En política, hacer reír nunca ha sido el objetivo. Pero lograr que la gente sonría mientras entiende un punto… eso sí es poder.
Subestimar el humor en política es un error de comunicación. Bien usado, es una herramienta de posicionamiento, de contraste y hasta para desarmar al adversario. Mal usado, trivializa el mensaje y termina debilitando la credibilidad del líder.
El humor bien utilizado no busca carcajadas, busca complicidad. No se trata de entretener, se trata de conectar. Y en un escenario donde todo el mundo habla duro, el que logra decir algo serio sin parecer acartonado tiene una ventaja que no siempre se ve, pero se siente.
El primer error es creer que el humor es contar chistes. No lo es. El humor en comunicación estratégica es una forma de decir verdades sin que suenen como ataque frontal, de evidenciar contradicciones sin necesidad de levantar la voz.

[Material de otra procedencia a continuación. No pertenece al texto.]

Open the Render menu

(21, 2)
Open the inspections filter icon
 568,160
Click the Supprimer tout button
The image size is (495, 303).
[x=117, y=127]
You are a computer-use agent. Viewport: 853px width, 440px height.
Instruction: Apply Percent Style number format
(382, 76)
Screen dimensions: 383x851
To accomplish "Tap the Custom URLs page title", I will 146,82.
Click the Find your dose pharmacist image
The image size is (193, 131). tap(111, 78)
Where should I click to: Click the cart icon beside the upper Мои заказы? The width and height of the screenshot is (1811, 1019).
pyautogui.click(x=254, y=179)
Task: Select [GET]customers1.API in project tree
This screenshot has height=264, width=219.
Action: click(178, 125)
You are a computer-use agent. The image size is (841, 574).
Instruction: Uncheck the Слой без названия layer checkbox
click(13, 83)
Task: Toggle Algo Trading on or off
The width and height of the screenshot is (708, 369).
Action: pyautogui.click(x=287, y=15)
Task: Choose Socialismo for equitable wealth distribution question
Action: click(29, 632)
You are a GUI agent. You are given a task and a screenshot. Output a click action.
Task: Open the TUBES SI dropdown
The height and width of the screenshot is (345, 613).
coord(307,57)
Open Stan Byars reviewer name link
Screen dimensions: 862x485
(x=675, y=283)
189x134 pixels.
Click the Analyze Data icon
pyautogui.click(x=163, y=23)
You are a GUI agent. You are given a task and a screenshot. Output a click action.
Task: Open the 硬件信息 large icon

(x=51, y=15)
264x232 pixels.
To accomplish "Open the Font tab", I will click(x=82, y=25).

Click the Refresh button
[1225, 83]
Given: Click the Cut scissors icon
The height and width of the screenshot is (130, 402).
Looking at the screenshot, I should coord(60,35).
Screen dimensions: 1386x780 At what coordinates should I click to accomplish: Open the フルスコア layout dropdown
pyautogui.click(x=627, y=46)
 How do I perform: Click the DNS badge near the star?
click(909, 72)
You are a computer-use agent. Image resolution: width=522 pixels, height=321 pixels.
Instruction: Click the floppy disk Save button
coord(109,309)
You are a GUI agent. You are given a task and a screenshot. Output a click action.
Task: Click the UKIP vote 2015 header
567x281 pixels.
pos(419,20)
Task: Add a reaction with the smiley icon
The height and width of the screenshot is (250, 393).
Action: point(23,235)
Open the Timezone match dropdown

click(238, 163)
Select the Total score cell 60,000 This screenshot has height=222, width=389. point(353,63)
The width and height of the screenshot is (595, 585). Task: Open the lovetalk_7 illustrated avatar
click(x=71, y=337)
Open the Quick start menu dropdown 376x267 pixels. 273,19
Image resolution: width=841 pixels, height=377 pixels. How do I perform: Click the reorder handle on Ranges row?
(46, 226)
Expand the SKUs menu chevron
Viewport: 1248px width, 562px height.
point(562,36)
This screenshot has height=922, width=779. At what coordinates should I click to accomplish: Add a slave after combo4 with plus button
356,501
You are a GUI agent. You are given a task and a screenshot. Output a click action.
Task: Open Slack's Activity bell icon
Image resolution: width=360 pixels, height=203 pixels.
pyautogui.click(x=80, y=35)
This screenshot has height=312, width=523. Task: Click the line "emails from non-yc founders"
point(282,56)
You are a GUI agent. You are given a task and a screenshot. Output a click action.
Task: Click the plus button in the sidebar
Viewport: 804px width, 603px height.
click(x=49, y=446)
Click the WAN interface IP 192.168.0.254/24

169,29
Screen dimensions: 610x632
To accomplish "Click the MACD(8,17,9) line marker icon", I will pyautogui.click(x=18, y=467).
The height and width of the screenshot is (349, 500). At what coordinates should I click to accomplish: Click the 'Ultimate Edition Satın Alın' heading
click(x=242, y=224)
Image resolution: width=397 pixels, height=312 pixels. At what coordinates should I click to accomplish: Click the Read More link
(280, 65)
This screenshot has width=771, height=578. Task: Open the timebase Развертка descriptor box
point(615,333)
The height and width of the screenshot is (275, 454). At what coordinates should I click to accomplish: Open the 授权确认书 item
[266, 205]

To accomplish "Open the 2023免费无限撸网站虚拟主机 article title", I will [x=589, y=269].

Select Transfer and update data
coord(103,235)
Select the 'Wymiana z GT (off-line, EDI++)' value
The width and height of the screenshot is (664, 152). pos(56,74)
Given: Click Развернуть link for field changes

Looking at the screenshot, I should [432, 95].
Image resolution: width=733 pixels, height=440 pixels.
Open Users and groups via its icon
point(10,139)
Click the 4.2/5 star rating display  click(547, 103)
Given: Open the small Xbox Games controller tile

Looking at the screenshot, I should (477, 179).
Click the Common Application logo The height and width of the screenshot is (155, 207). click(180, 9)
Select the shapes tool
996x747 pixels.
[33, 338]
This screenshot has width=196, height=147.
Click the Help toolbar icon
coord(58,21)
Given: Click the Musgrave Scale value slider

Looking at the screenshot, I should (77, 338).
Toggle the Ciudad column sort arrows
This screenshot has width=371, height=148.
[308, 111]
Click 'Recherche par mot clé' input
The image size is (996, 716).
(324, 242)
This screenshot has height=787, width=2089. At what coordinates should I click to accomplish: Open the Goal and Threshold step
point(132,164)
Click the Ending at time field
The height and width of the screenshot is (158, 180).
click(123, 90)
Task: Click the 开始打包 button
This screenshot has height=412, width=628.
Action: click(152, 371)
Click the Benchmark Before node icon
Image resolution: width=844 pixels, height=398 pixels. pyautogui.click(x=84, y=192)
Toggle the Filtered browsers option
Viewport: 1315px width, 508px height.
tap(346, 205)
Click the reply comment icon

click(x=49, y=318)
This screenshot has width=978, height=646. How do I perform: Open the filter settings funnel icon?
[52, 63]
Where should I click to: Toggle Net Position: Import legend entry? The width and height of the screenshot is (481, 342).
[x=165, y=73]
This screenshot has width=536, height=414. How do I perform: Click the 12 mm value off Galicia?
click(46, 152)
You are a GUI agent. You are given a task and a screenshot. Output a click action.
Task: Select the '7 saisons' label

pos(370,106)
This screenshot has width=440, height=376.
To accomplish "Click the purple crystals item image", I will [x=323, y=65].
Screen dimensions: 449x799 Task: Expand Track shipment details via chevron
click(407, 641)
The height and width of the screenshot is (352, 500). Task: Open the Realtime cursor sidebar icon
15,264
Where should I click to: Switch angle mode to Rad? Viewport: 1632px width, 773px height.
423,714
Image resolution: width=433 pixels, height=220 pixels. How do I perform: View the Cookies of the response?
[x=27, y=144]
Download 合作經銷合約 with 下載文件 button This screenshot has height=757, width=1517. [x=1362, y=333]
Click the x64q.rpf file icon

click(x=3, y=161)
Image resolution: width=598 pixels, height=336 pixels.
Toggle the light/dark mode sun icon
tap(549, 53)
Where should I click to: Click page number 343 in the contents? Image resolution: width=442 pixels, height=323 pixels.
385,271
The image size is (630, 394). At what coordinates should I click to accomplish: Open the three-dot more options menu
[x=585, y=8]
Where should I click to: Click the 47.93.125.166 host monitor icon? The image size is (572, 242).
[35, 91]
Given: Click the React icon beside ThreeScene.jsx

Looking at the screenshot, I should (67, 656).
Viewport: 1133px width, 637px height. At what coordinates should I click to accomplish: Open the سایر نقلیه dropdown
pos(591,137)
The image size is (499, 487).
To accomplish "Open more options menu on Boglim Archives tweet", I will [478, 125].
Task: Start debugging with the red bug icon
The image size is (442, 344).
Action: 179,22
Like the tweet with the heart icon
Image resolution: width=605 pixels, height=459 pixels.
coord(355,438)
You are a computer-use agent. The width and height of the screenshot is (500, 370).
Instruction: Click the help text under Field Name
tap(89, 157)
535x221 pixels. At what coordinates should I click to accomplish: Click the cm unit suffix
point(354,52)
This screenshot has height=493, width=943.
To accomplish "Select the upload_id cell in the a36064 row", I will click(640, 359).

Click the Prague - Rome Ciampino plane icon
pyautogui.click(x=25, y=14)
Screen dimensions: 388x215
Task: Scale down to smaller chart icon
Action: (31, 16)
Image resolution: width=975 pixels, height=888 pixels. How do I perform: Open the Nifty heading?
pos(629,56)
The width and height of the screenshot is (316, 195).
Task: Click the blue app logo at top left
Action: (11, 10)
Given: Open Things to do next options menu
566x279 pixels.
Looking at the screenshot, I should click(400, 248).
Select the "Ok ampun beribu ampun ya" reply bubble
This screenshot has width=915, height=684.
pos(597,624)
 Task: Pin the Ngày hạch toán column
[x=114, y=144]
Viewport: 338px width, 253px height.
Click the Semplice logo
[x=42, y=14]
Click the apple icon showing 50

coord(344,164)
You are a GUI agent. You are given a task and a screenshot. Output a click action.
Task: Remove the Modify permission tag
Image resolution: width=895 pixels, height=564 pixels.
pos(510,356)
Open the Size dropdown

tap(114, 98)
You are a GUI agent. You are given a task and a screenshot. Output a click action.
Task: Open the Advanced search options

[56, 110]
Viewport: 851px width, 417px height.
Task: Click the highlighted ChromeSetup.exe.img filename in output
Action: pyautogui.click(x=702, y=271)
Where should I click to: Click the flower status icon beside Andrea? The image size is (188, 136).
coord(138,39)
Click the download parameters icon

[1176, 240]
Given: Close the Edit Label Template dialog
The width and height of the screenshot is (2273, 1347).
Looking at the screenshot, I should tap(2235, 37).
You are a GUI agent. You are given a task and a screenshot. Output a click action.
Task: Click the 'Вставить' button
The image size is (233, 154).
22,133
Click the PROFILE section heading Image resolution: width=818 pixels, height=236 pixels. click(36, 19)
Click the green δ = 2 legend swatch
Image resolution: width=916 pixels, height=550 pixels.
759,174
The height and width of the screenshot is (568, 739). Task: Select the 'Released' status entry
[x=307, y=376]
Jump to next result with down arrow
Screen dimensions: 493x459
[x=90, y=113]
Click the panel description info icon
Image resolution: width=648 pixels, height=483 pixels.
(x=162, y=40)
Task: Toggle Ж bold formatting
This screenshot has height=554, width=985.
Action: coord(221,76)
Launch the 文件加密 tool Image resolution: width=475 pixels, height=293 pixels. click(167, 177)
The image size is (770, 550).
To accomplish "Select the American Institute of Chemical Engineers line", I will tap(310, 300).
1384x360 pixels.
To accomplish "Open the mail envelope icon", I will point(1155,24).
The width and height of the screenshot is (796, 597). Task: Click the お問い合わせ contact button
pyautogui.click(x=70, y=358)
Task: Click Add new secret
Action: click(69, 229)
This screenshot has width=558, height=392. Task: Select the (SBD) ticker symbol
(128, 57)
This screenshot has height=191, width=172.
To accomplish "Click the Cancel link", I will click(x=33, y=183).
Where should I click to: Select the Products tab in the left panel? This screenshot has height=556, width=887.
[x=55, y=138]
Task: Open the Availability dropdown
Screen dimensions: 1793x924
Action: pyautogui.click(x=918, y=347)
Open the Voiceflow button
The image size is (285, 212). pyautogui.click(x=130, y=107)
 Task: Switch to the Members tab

El problema es que muchos usan el humor para caer bien… cuando en realidad debería usarse para incomodar.
No todo el humor en política cumple la misma función. Hay recursos que adornan… y otros que posicionan.
El sarcasmo es una de las herramientas más filosas. No necesita explicación. Funciona porque el público completa la idea. Frases como “qué bueno que ya resolvimos los apagones”, “con lo barato que está todo, cualquiera vive tranquilo” o “qué tranquilidad da saber que aquí ya no hay delincuencia” no buscan describir la realidad, sino exponerla. Ahí está la fuerza del sarcasmo. El riesgo es claro: si te pasas, puedes parecer arrogante o desconectado.
La ironía opera en un nivel más fino. No golpea, insinúa. Es útil cuando quieres evidenciar incoherencias sin caer en confrontación directa. Pero exige inteligencia del receptor. Si el público no la capta, el mensaje se pierde.
Decir lo obvio parece simple, pero no lo es. En política, muchas veces lo evidente no se dice por cálculo o por miedo. Cuando alguien lo pone sobre la mesa sin adornos, genera una reacción inmediata. No por brillantez, sino por honestidad percibida.
En política, muchas veces lo más potente no es lo más creativo… es lo que nadie se atreve a decir.
La exageración, bien medida, convierte un problema en algo imposible de ignorar. Lleva una situación al extremo para que se vea con claridad. Pero si se usa sin control, pierde credibilidad. El público no es ingenuo.
La metáfora es probablemente la herramienta más poderosa de todas. Permite explicar realidades complejas con imágenes simples. Cuando dices que un gobierno “va en piloto automático”, la gente entiende más que con cualquier dato técnico. La política necesita más imágenes claras y menos discursos enredados.
El cambio inesperado rompe el patrón. Cuando el discurso va en una dirección y de repente gira, el oyente se activa. Ese quiebre genera atención y, muchas veces, humor. Es técnica, no improvisación.
La autocrítica es una de las formas más subestimadas de humor. Un líder que es capaz de reírse de sí mismo desarma tensiones y genera cercanía. Pero cuidado: no puede parecer debilidad ni falta de control. Tiene que ser intencional.
Romper la rigidez del lenguaje, sin caer en lo vulgar, también abre espacio al humor. Bajar el tono y acercarse a cómo habla la gente permite que el mensaje fluya con naturalidad. La política que suena demasiado perfecta suele generar distancia.
El contraste consiste en mostrar dos hechos que se contradicen y dejar que el lector saque la conclusión. No hace falta explicar el punto cuando los hechos hablan por sí solos.
Al final, todo responde a una misma lógica: el humor en política no es un adorno, es una herramienta de precisión. Sirve para desmontar, conectar y posicionar sin parecer agresivo.
Comunicar bien es lograr que la gente te entienda. Comunicar mejor es lograr que lo sienta contigo. En política, el punto clave es cuando la gente no solo entiende lo que dices, sino que siente que lo descubrió contigo. En ese momento dejas de competir por atención: empiezas a construir vínculo y a disputar el control de la narrativa.